• **Exercise**
If an entry contains a picture, leave the picture out and reproduce everything else in the records below exactly.

^^^^

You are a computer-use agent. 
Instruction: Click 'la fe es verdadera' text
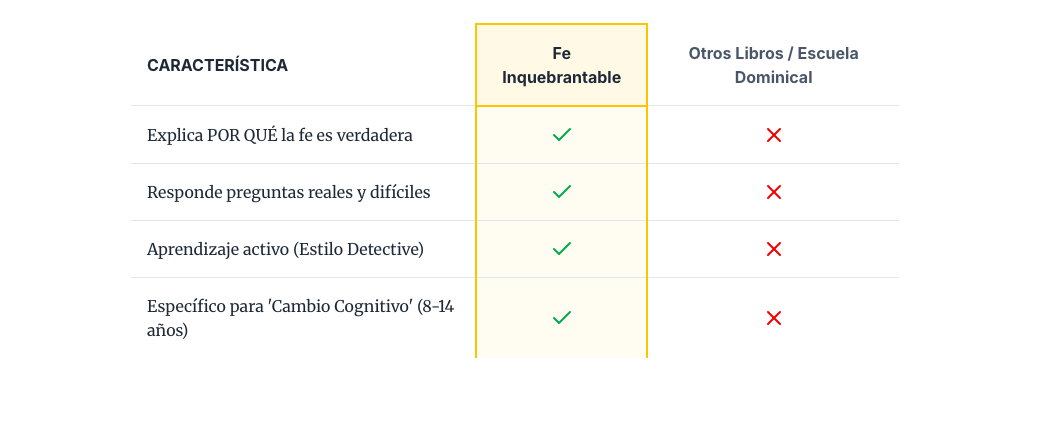pos(348,135)
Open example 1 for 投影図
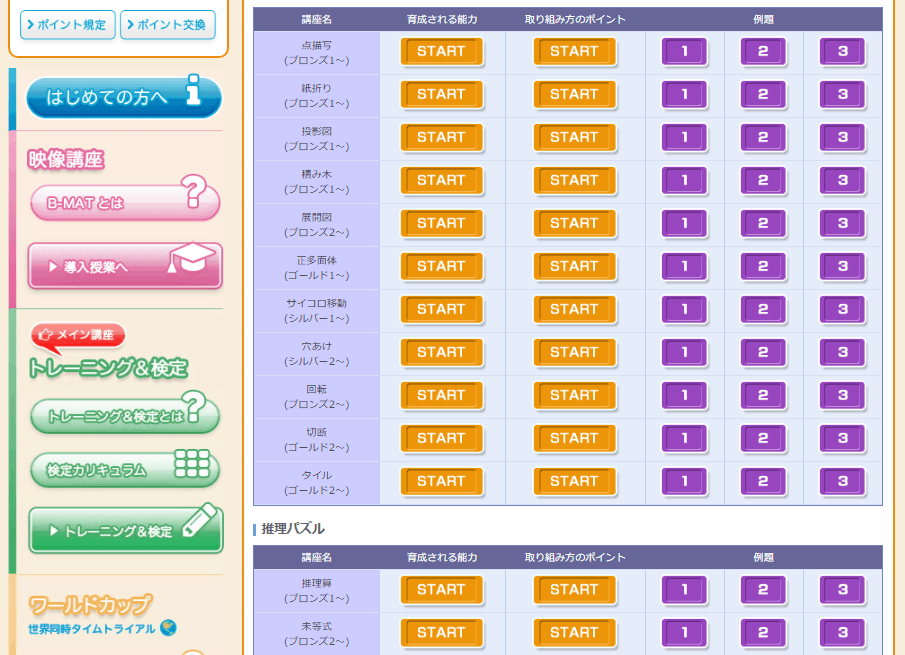Image resolution: width=905 pixels, height=655 pixels. pos(684,138)
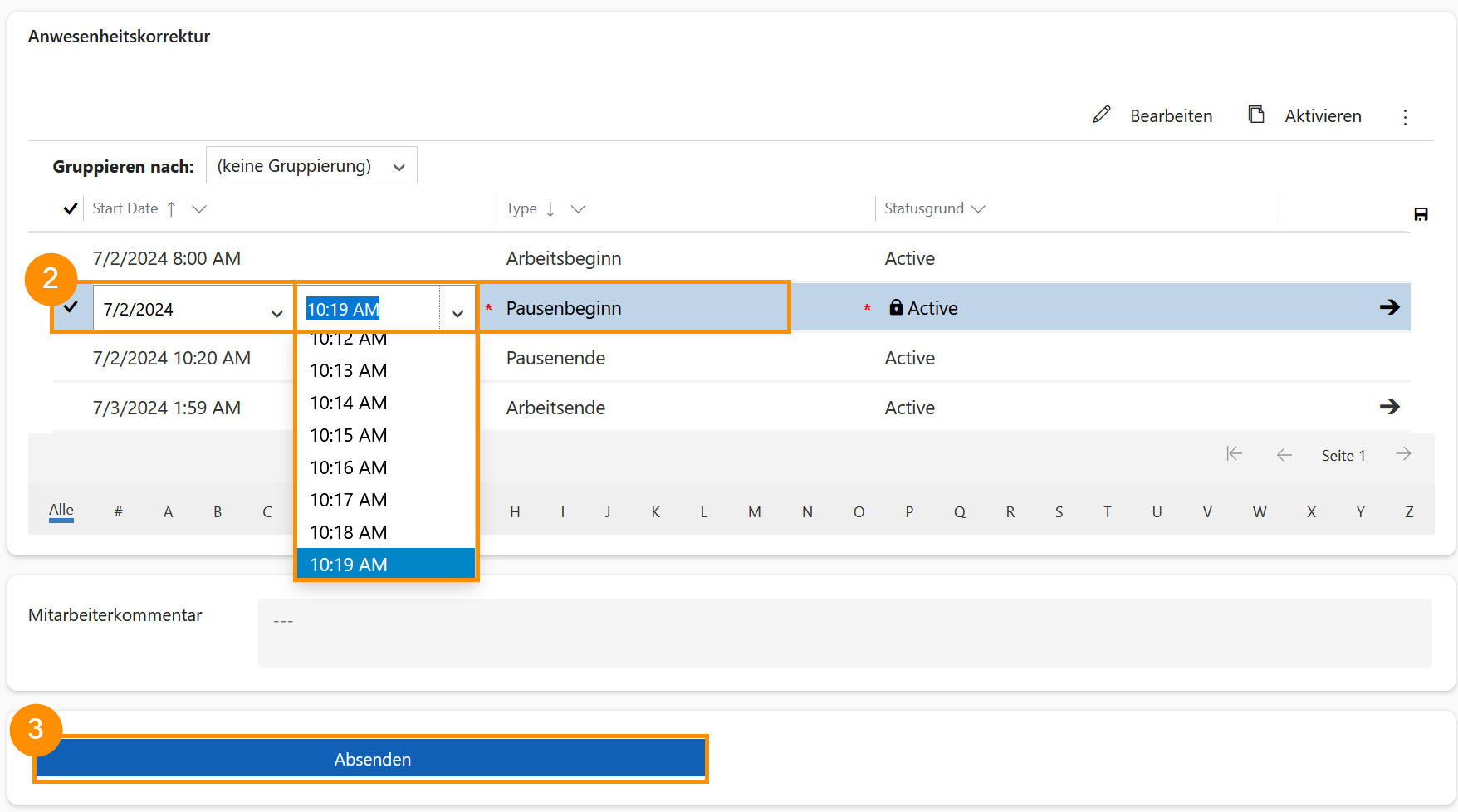
Task: Click the Absenden button
Action: (371, 759)
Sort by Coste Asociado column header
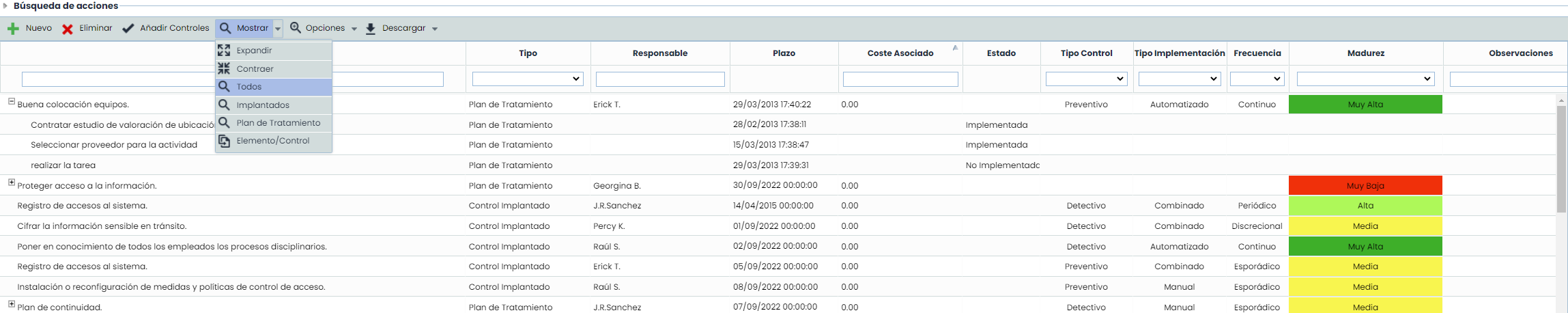This screenshot has width=1568, height=313. [x=900, y=53]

^^^^

• **Final answer**
You are a computer-use agent. 
Instruction: Click 'la fe es verdadera' text
pos(348,135)
Open example 1 for 投影図
Image resolution: width=905 pixels, height=655 pixels. pos(684,138)
Task: Click the Absenden button
Action: (371, 759)
Sort by Coste Asociado column header
This screenshot has width=1568, height=313. [x=900, y=53]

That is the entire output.